Call with Jack Slocum Minutes Feb 26 2008

From RuntimeWiki

Jump to: navigation, search

Topic

Call with Jack Slocum on Feature Requests Summary Page

Attendees

  • Coach Wei
  • Jack Slocum
  • Kin Blas
  • Jon Ferraiolo

Minutes

  • Coach: (give an intro of the task force, and status). Thank Jack for participating today;
  • Jack: the list seems to be higher level than the issues i have, which are more specific to user interface;
  • Coach: ok. so let's go through the list first, and then go through Jack's issues. What do you think of the "HTTP connection limit issue"?
  • Jack: important, if we can get browser vendors to do something. It is a huge limit and seems to be the left from the dialup days;
  • Jack: for cross frame communications, definitely important and should have been done a long time ago. Be able to trigger events cross frames would be very cool. Though we should be careful about security aspects;
  • Jack: event transparency API: powerful, but also makes it more complicated. In terms of priority, it would be really great to have something like this, but before this, i'd prefer capturing events (reserse to event bubbling) on Internet Explorer.
  • Jack: capturing events can be done on other browsers.
  • Jon: regarding to drag and drop, you can do it using Javascript. Would it be helpful to provide browser support for drag and drop (native support)?
  • Jack: like the way Internet Explorer for it? Adobe AIR has very nice support for drag and drop (to and from native OS), though there are some security implications;
  • Coach: would you suggest browsers provide native support for drag and drop?
  • Jack: the way it is ok (via JavaScript). The problem is this event transparency issue listed here that makes it difficult and requires a lot of workaround;
  • Jon: if we lobby other browsers to implement a few things like "getClientRect" (only IE implements this today), it would hugely improve things;
  • Jack: Yes, "getClientRect" would be a significant performance booster for any Javascript toolkit if it is supported on all browsers beyond IE.
  • Coach: "mutation event"?
  • Jack: a good idea. I see it very useful; Not sure how critical it is;
  • Coach: next is about performance;
  • Jack: "String" manipulation on IE is top on my list.

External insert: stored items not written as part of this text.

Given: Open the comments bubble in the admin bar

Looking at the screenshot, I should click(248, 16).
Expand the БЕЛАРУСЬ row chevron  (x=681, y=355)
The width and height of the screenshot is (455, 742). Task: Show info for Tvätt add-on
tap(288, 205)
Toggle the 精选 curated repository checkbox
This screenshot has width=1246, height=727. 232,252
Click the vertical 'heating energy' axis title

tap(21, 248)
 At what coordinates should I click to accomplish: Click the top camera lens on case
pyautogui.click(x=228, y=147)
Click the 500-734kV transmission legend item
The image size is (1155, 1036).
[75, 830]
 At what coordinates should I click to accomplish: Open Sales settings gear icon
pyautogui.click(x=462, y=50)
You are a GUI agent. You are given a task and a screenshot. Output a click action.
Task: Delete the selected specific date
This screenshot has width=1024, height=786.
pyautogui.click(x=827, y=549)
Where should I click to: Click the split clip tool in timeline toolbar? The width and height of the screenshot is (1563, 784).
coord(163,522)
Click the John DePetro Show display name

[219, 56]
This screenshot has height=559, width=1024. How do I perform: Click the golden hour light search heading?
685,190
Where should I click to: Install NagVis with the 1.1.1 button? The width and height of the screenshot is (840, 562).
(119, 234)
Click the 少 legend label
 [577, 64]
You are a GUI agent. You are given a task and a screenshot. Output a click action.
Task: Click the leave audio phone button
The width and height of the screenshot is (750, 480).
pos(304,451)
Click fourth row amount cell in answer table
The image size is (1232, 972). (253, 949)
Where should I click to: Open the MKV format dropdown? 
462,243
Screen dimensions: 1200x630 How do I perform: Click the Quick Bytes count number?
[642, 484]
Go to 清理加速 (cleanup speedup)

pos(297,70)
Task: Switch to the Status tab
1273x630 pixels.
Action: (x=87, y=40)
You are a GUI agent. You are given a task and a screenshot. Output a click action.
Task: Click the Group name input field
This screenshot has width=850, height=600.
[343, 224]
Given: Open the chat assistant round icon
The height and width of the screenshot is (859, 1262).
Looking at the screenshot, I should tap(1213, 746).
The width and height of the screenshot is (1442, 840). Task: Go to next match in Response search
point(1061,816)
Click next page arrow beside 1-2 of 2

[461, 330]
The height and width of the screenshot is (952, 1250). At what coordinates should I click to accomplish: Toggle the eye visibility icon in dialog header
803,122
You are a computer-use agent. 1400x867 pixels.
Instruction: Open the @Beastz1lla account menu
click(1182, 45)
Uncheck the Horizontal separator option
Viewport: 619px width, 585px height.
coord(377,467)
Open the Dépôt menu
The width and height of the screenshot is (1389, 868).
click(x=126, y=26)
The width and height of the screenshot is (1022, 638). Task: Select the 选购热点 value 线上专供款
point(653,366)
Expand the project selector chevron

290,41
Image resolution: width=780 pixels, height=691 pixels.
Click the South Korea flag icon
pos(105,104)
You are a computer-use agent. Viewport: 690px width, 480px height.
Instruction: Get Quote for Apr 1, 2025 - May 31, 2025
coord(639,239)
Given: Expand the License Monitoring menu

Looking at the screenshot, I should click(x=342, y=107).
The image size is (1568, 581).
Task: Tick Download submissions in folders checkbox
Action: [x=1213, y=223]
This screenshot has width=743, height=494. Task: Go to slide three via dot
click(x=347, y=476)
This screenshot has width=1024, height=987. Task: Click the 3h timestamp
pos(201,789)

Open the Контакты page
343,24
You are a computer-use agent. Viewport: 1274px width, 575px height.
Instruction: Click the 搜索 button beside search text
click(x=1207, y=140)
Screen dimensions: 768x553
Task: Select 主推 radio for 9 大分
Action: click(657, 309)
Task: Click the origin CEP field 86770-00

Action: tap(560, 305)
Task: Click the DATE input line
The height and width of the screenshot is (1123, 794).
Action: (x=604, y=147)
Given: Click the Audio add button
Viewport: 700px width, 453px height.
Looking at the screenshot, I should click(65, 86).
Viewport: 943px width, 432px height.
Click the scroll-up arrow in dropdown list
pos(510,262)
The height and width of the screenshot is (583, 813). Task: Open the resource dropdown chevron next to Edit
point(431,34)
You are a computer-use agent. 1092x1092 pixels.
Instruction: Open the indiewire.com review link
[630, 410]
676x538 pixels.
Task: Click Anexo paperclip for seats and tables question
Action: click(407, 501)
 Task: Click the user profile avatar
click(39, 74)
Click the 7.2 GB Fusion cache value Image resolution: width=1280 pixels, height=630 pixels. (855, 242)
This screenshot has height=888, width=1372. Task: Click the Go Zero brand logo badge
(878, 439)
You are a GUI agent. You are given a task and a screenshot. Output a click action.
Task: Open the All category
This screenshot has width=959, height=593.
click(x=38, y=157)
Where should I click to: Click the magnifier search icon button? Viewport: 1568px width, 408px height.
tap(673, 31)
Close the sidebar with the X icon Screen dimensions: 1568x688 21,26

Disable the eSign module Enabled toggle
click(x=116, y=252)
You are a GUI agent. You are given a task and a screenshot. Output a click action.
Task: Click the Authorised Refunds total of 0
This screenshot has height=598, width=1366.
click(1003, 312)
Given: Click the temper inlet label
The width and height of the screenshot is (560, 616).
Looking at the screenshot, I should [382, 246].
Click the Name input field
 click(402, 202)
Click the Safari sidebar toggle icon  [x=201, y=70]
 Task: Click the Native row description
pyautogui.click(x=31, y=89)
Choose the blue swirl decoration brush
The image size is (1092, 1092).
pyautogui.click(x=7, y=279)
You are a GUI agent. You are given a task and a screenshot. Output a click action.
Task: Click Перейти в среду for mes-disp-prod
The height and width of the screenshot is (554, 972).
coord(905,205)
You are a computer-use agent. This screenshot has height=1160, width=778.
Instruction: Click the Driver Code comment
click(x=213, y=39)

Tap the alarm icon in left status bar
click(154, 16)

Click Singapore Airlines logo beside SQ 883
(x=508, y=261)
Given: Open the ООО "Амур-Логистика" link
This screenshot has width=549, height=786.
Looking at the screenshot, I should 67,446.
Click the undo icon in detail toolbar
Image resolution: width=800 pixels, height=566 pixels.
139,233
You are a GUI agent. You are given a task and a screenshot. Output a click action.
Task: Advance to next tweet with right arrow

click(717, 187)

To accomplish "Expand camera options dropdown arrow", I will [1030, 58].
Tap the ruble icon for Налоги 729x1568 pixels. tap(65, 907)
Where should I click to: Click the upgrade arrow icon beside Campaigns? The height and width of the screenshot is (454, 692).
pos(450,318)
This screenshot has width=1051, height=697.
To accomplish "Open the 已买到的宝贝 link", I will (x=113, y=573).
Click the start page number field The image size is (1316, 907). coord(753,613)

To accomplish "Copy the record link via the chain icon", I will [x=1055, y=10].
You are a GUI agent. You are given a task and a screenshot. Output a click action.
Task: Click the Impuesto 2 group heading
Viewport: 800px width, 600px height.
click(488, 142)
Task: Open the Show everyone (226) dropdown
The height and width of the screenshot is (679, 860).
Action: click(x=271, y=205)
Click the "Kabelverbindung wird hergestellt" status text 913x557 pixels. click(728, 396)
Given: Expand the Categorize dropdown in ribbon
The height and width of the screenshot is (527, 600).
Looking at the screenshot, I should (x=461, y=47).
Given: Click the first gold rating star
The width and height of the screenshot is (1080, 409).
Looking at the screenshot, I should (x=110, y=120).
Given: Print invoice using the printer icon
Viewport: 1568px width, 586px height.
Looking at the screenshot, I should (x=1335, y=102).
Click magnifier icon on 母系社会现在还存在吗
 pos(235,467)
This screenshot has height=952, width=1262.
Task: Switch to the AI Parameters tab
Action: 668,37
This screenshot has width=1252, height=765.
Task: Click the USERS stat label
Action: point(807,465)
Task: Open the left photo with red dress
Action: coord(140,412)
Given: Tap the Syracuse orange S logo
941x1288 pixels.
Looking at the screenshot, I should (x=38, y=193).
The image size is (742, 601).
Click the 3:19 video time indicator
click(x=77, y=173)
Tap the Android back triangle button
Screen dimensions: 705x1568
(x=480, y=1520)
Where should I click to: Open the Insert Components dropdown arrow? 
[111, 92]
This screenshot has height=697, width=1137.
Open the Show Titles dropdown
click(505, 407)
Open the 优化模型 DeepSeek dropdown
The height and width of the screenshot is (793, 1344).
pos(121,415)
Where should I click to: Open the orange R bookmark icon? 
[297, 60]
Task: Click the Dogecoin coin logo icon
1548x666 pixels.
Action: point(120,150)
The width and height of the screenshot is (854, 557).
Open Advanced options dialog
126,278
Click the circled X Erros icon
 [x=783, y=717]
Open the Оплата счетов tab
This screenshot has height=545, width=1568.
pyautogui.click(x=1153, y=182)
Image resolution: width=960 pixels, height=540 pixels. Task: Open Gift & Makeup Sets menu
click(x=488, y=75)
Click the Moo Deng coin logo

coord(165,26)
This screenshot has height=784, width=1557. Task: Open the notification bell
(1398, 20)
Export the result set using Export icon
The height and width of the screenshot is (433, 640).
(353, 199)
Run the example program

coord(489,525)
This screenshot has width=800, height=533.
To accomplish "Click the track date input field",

Extremely slow. A lot of people use array "Join" to handle this, but array "join" is slower on other browsers.
  • Jack: "Computed box and style" definitely needs an upgrade here.
  • Jack: DOM performance is improved with IE7. I haven't ran into "eval" and Object creation issues myself;
  • Jack: On IE, createDocumentFragment function and innerHTML functions do not work with "table". Getting better table support on IE would be huge;
  • Jack: the ability to specify "overflow: auto" on the TBODY element on IE is big (You can do this on FireFox). Supporting this for THead and TFooter would be even better;
  • Jack: "subclassing" array is not a big issue for me;
  • Jack: "Client Side Persistent Storage and Caching" would be huge. IE has "userData" behavior, but other browsers don't have it;
  • Coach: "Xpath"?
  • Jack: Xpath would be good. But WebKit's "getElementBySelector" would be even better. Better support for CSS selectors would my perference.
  • Jack: "2D Drawing/Vector Graphics" -another item that would be fantastic if all browsers support it, though not sure what browser vendors will do;
  • Jack: "performance", improvement on Javascript performance, would be my top item on the list. Actually, "DOM performance" would be important too. At EXT, we use a lot of document fragments and innerHTML, which are essentially Javascript operations; Within a browser, if you loop through 50 elements and change their width, at the end of it, the browser will try to re-flow the elements. The "re-flow" is a huge bottleneck. The performance of "reflowing" or "recalcualting of layout" in response to changes made through Javascript is a big bottleneck;
  • Jack: "scoped ID" would help a lot. At EXT, we use autogenerated IDs to get around this;
  • Jack: my list are mainly rendering issues:
    • some kind of overFlowChange event would be huge. When an element overflow=auto, when a scrollbar appears, it is very hard to figure out when the scroll bar appears and disappears;
    • With absolute positioned "DIV" overlap on top of another element, the other element may show through (such as Select box, scrollbar). IE 7 fixed this. Firefox 2 made this worse. A lot of peple use "iFrame" to cover this. IFrame has a signficant performance drag.
    • IE6 and IE 7: with strict doc type, anything you set "overflow: auto" for an element, when you scroll the page, the element will not scroll.
  • Kin: IE establishes a new Z-Index context when you change the position of an element (anytime you position an element other than static), which has been annoying;
  • Coach: I dont' think i captured this well. can you send me a short description on this?
  • Kin: ok.
  • Coach: thanks all. I'll send out the minutes.